Can you put the script in a gist?

ja-thomas commented 7 years ago

https://gist.github.com/ja-thomas/6e12b4d58ddefddaa9626631e1e8cebd

jakobbossek commented 7 years ago

Thx @ja-thomas

danielhorn commented 7 years ago

I also had a look at this problem some months ago and my conclusion was: DiceKriging calculates the parameters of the Kriging model via numerical optimization. This numerical optimization can fail, i.e. the optimization only finds a local optima, and not the global best parameters. Since the internal optimization of DiceKriging is stochastic, simply fitting the model again can return the "optimal", non-constant model.

However, I only looked at some small examples (something like initial designs of size 4) and I don't know if this explanation extends to other cases.

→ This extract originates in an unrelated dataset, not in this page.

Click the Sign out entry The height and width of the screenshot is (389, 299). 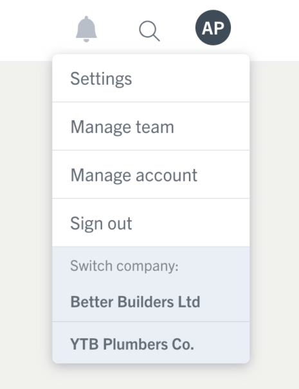[151, 223]
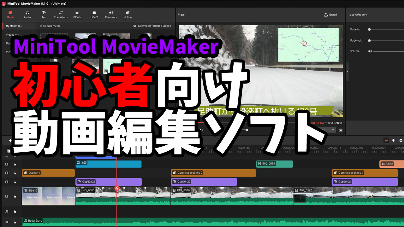This screenshot has height=227, width=404.
Task: Toggle lock on the Better Days music track
Action: [x=15, y=222]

ja-thomas commented 7 years ago

I tested three more settings. km with BFGS, km with three restarts and BFGS and km with rgenoud

fraction_constant res

# A tibble: 3 × 2
    algorithm mean_runtime
       <fctr>        <dbl>
1          km     11.36650
2 km_restarts     13.78398
3  km_rgenoud     12.27593

The restarts do not seem to help but rgenoud reduced the number of times the model is constant while the objective values seem similar for all methods. rgenoud is also slightly slower.

We could think about switching to rgenoud for the default optimizer, but as reducing the number of times the model is getting constant does not really seem to improve the performance I'm not sure if we really need to do that.